What this task involves -
Please write out the lines again, starting with the line with "Download PDF for 杭州达盟物业有限公司 row" and going on through the line with "Action: 48,46", and reduce every coordinate in the answers by 73, keeping everything else unchanged.

........

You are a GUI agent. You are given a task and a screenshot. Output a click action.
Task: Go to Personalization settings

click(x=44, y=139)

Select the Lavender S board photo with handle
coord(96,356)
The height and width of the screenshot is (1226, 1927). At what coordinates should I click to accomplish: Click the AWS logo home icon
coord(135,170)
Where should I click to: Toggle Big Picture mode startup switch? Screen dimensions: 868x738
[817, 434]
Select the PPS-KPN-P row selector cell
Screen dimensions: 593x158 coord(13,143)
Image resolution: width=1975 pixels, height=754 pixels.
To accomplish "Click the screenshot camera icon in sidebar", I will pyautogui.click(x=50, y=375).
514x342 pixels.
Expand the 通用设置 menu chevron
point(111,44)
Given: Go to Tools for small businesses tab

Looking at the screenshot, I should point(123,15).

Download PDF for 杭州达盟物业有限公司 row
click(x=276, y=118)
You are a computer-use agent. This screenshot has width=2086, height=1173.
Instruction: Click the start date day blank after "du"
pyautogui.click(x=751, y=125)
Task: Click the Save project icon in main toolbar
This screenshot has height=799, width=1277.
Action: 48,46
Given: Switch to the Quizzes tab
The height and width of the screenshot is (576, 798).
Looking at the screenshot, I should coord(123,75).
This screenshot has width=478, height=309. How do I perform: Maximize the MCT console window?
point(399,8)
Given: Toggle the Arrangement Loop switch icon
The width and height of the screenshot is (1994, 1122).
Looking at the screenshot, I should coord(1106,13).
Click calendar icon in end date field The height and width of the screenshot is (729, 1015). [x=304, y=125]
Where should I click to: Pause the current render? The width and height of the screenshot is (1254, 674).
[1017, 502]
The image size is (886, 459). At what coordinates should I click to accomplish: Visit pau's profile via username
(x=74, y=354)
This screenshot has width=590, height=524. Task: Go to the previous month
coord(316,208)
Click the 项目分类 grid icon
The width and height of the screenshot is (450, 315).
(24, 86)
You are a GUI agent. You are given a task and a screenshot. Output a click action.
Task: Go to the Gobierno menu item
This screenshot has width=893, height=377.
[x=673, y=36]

........

Reply -
Download PDF for 杭州达盟物业有限公司 row
click(x=203, y=45)
You are a computer-use agent. This screenshot has width=2086, height=1173.
Instruction: Click the start date day blank after "du"
pyautogui.click(x=678, y=52)
Task: Click the Save project icon in main toolbar
This screenshot has height=799, width=1277.
Action: -25,-27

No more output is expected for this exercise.